Items listed in a dataset
_ _ _ _ _

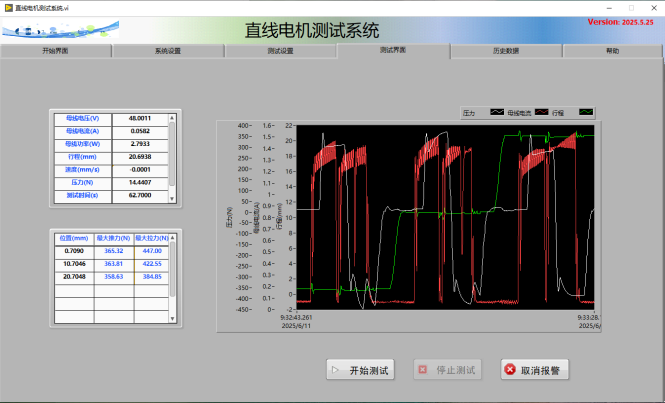Click the LabVIEW icon in title bar
This screenshot has width=665, height=403.
tap(7, 6)
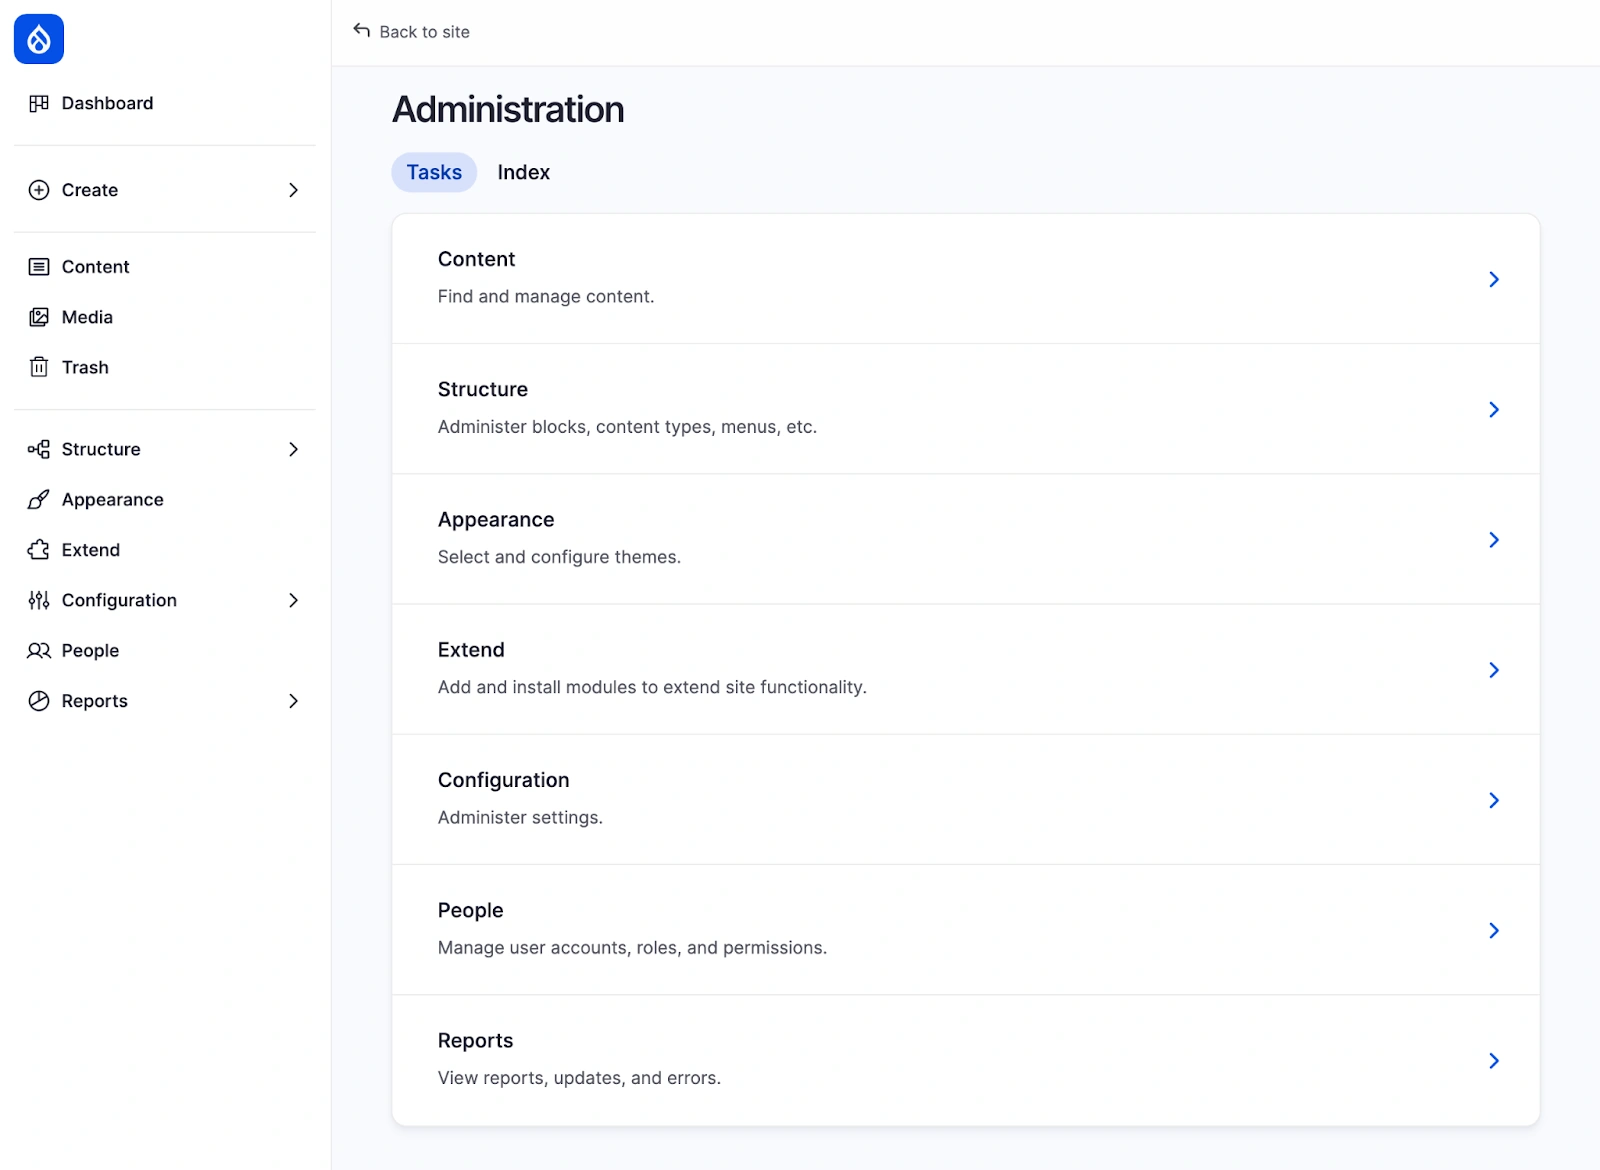
Task: Click the Appearance paintbrush icon
Action: (39, 500)
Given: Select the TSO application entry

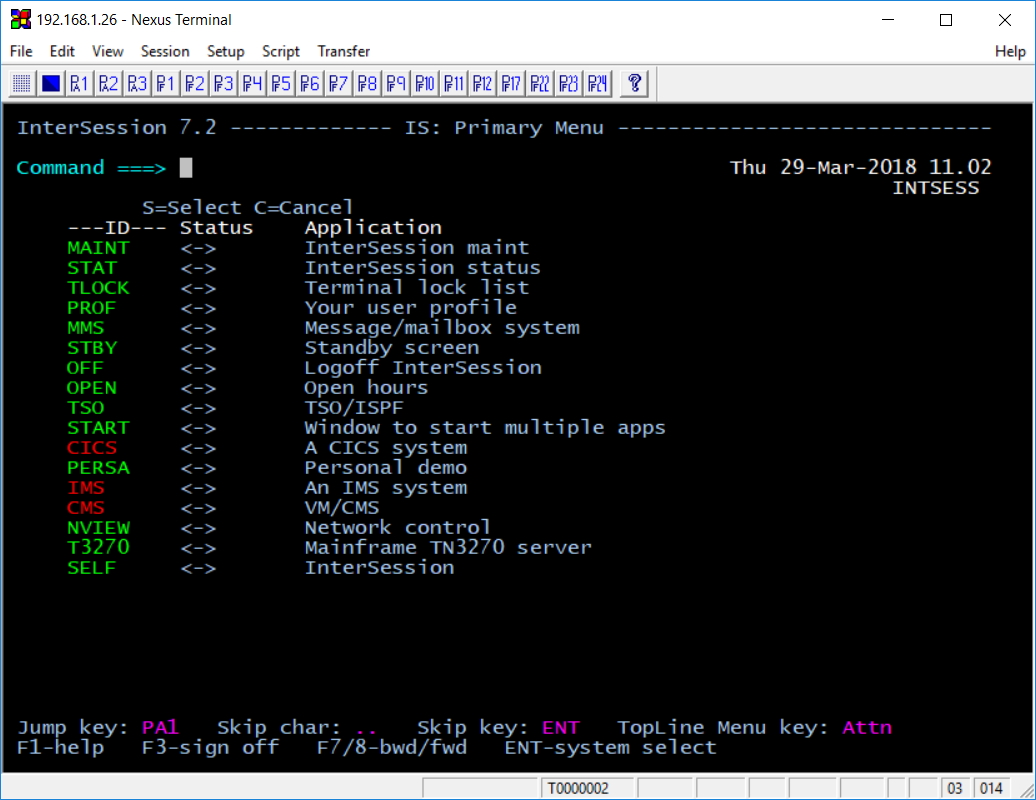Looking at the screenshot, I should [85, 408].
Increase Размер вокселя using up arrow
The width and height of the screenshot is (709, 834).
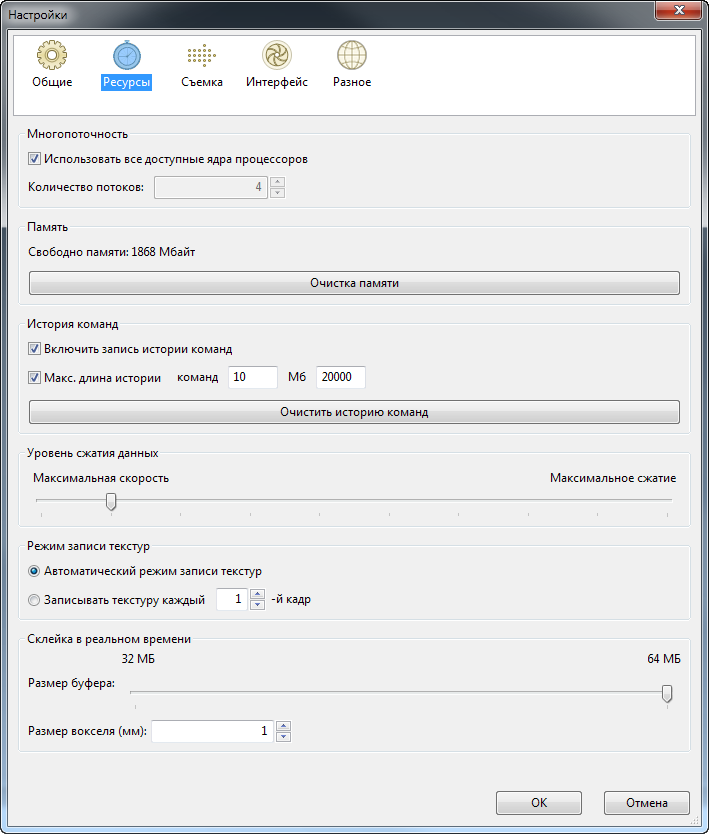tap(283, 726)
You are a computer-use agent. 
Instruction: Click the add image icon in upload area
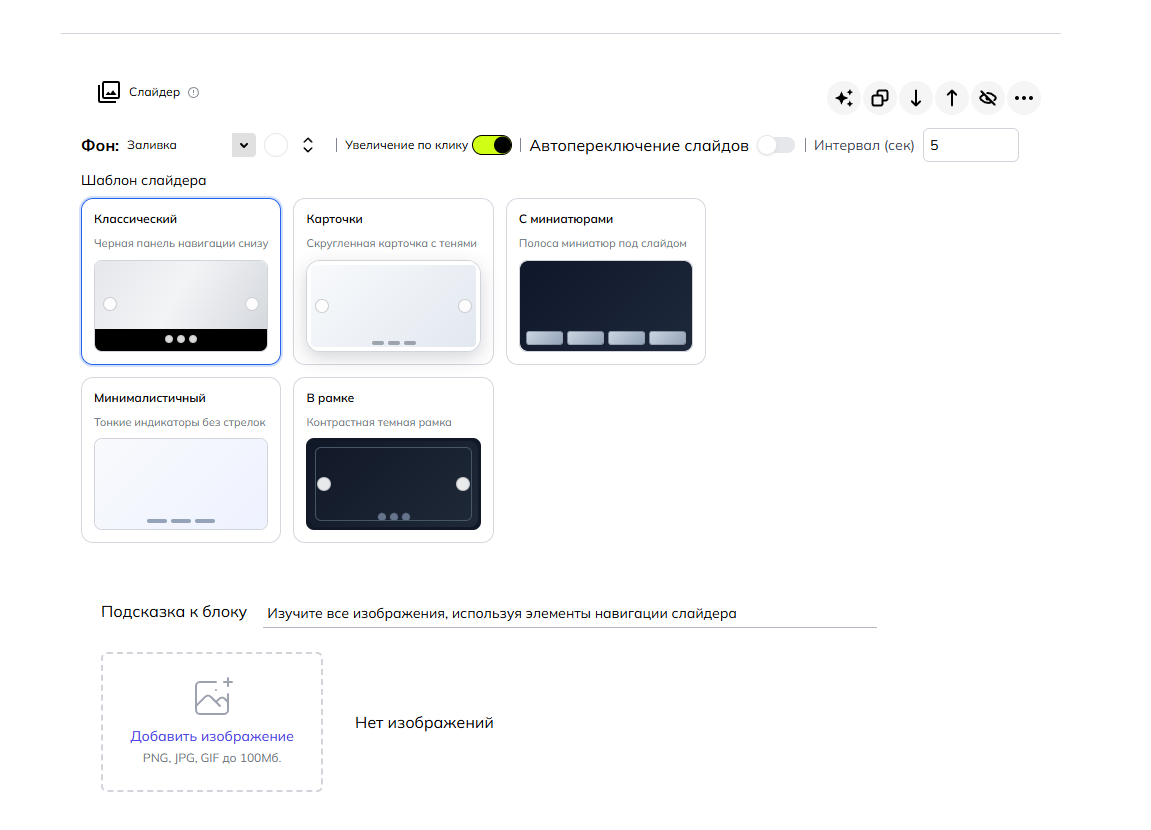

_ _ _ _ _

WHAT YOU NEED TO DO
Copy all of the material above word for word, but leave the pictures out of your answer.

TASK SOLUTION
Click the LabVIEW icon in title bar
This screenshot has width=665, height=403.
tap(7, 6)
Task: Click the Appearance paintbrush icon
Action: (39, 500)
Given: Select the TSO application entry

Looking at the screenshot, I should [85, 408].
Increase Размер вокселя using up arrow
The width and height of the screenshot is (709, 834).
tap(283, 726)
You are a computer-use agent. 
Instruction: Click the add image icon in upload area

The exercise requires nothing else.